*Given text*:
PCB / Foam and RPM on the nomad

Hi all,

I am looking at the nomad for my personal shop CNC. I need to do reliably and consistently PCBs and I might need to prove the PCB topology. I also need basic foam carving for some molds and some edge cases aluminium.

I see RPM at 10000 which seems low for some woods, PCB and foam. Am I Wrong?

Is proving of work offsets (z prove) and maybe PCB height possible with custom software but with built in controller?

Any opinions welcomed!

We have a collection of customer projects here: Projects Made with Shapeoko and Nomad

Wood can be cut with great precision and a wonderful finish, foam cuts quickly and efficiently, and aluminum cuts well:

You would need a depth probe and 3rd party software (bCNC has this feature) to probe and then adapt a G-Code file to a PCB blank.

I was going to reply earlier, but decided wait. The PCB example in the projects page (the thread referenced from the project description page) has lost its images, so is less useful than it might be, but the text is clear.

*Provided material*:
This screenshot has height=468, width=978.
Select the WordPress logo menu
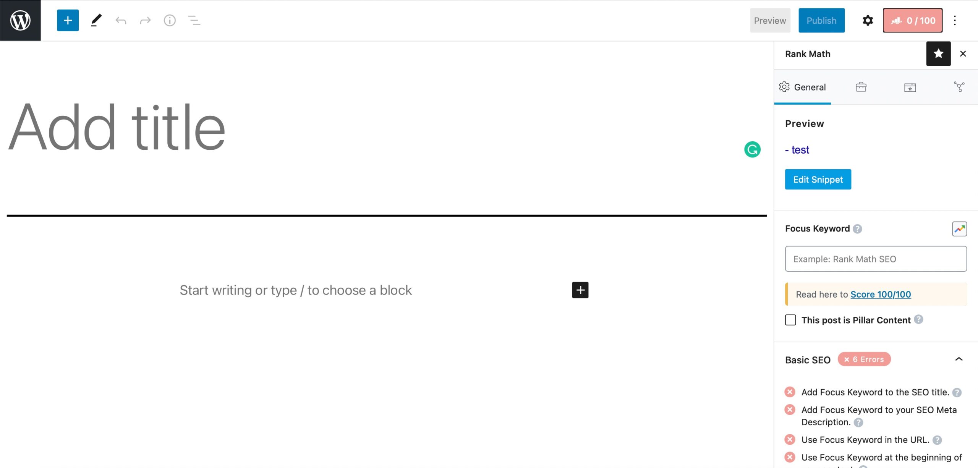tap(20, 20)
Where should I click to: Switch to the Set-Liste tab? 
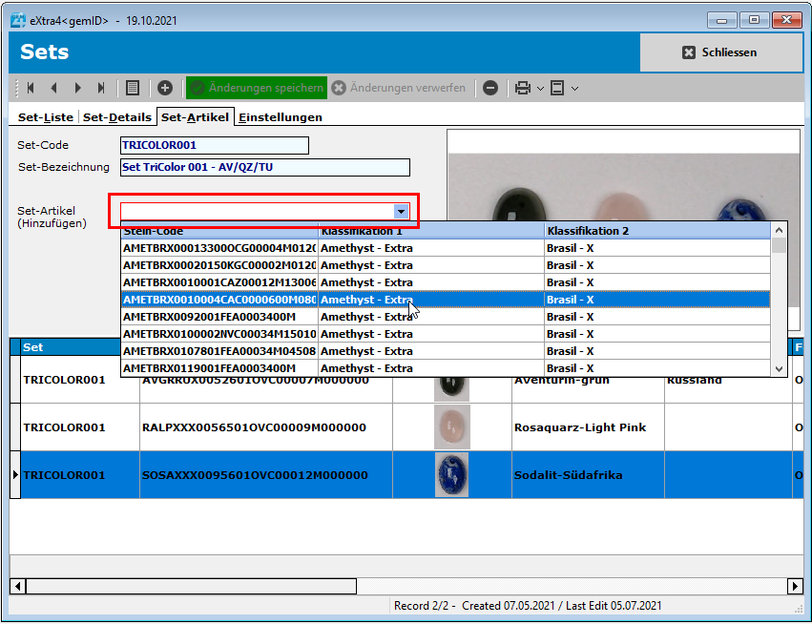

*What is needed*:
Do these statements agree with the thread about PCB, foam and RPM on the Nomad? For each, answer yes or no and quote the deciding words. (a) bCNC is named as software that can probe and then adapt a G-Code file to a PCB blank. (b) The PCB example on the projects page still has its images. (c) The RPM figure mentioned is 20000.

*Written solution*:
(a) Yes: "You would need a depth probe and 3rd party software (bCNC has this feature) to probe and then adapt a G-Code file to a PCB blank."
(b) No: "has lost its images"
(c) No: "I see RPM at 10000 which seems low for some woods, PCB and foam."